Wyden also said that the Intelligence Committee Chairman Richard Burr, a Republican of North Carolina, and Vice Chairman Mark Warner, Democrat of Virginia, had written a joint letter to ODNI urging that more information about the circumstances of Khashoggi's murder be declassified.

"I think that's fine," Wyden said, but indicated he wanted to take further steps to ensure additional disclosures to the public. He did not directly address questions about Republican support for using the Senate mechanism he planned to invoke.

House Intelligence Committee Chairman Adam Schiff, Democrat of California, also wrote last week to Acting DNI Richard Grenell to specifically request the declassification of the annex, which Schiff said could be publicly released "with appropriate redaction."

"[T]here is a robust body of credible unclassified reporting ... related to the killing of Mr. Khashoggi," Schiff wrote, pointing to a U.N. report released last year that said there was "credible evidence" that Crown Prince Mohammed bin Salman, known as MBS, and other senior Saudi officials were responsible for Khashoggi's death.

"The Committee, therefore, does not foresee that any harm to U.S. national security would result from immediately declassifying the findings contained in DNI's classified annex, with redactions as necessary," Schiff wrote.

A U.S. official familiar with the contents of the annex confirmed that the document names MBS in connection with Khashoggi's murder. The Washington Post first reported on the annex's contents.

The CIA assessed that the crown prince ordered Khashoggi's killing, though no direct evidence immediately arose linking MBS to Khashoggi's death, U.S. officials confirmed to CBS News in 2018.  Saudi officials have consistently denied Mohammed knew of the plot.

In 2018, the U.S. issued sanctions on 17 Saudi individuals it alleged were involved in Khashoggi's death, through neither MBS nor a top Saudi official implicated in the murder by Saudi Arabia's top prosecutor was on that list. Secretary of State Mike Pompeo has said several times that the U.S. would hold the individuals responsible for the killing accountable.

President Trump has resisted blaming MBS for any part of the plot and called Saudi Arabia a "spectacular ally." He vetoed three resolutions passed last year by Congress to stop arms sales to the Kingdom.

A prominent critic of the crown prince, Khashoggi was killed at the Saudi consulate in Istanbul on October 2, 2018. In a closed trial last year, Saudi Arabia charged 11 individuals with the murder, issuing death sentences for five of them.
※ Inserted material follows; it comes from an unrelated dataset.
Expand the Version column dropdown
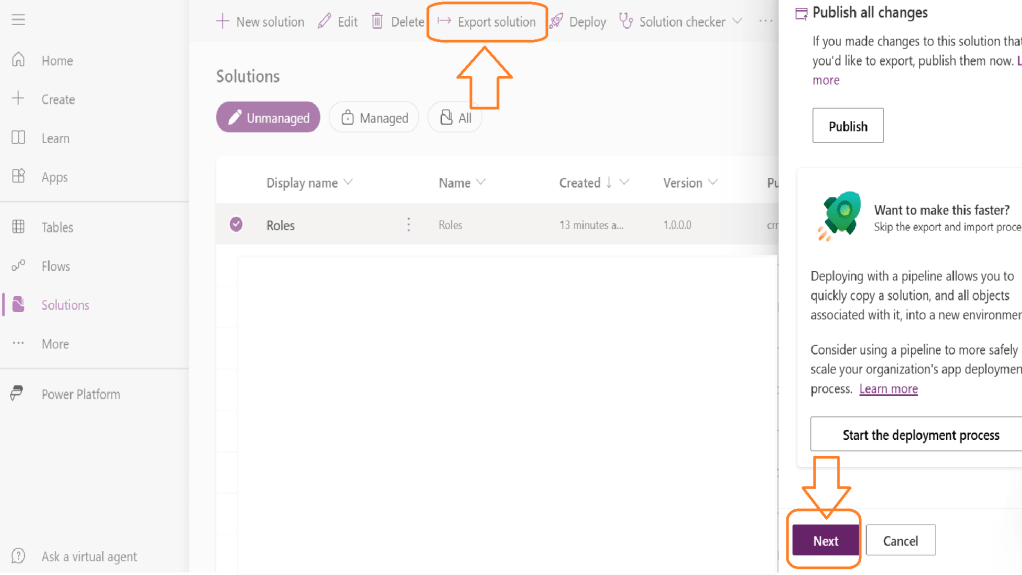 (x=713, y=183)
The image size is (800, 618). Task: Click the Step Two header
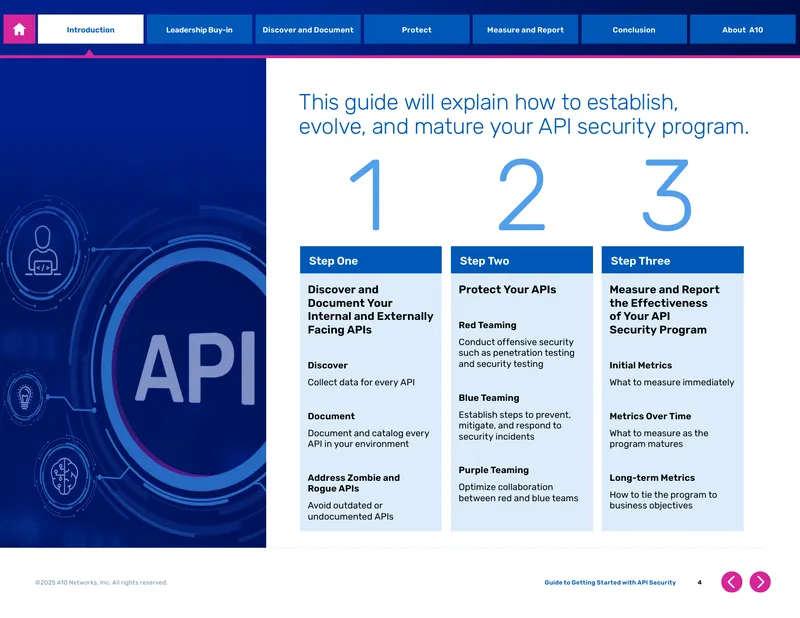point(521,260)
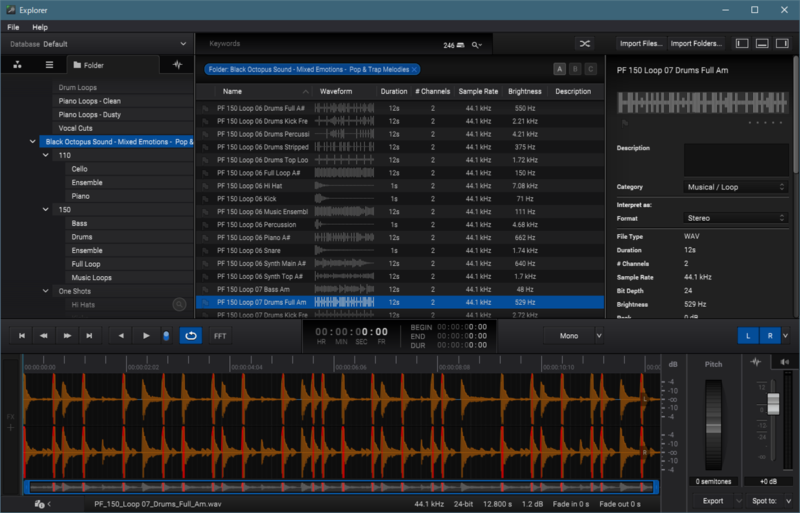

None were identified publicly.

An ODNI spokesperson said Tuesday the agency believed its response in February had already satisfied Congress' requests and maintained it could not make intelligence about the matter public.

"That is something that cannot be done without jeopardizing sources and methods," the spokesperson said. "The Intelligence Community has a legal and moral obligation to protect classified information and ensure sources and methods are not jeopardized."

Democratic Congressman Tom Malinowski of New Jersey, who appeared alongside Wyden at Tuesday's event, pushed back on ODNI's justification.

"That's not enough under the law to simply assert that this would be bad for our national security or would compromise sources and methods. You have to explain why, and how," Malinowski said.

"You can name somebody — you can say, 'You are responsible for this crime' — without revealing the methods that you may have used to determine that responsibility," he said. "That's not an excuse, and they know it."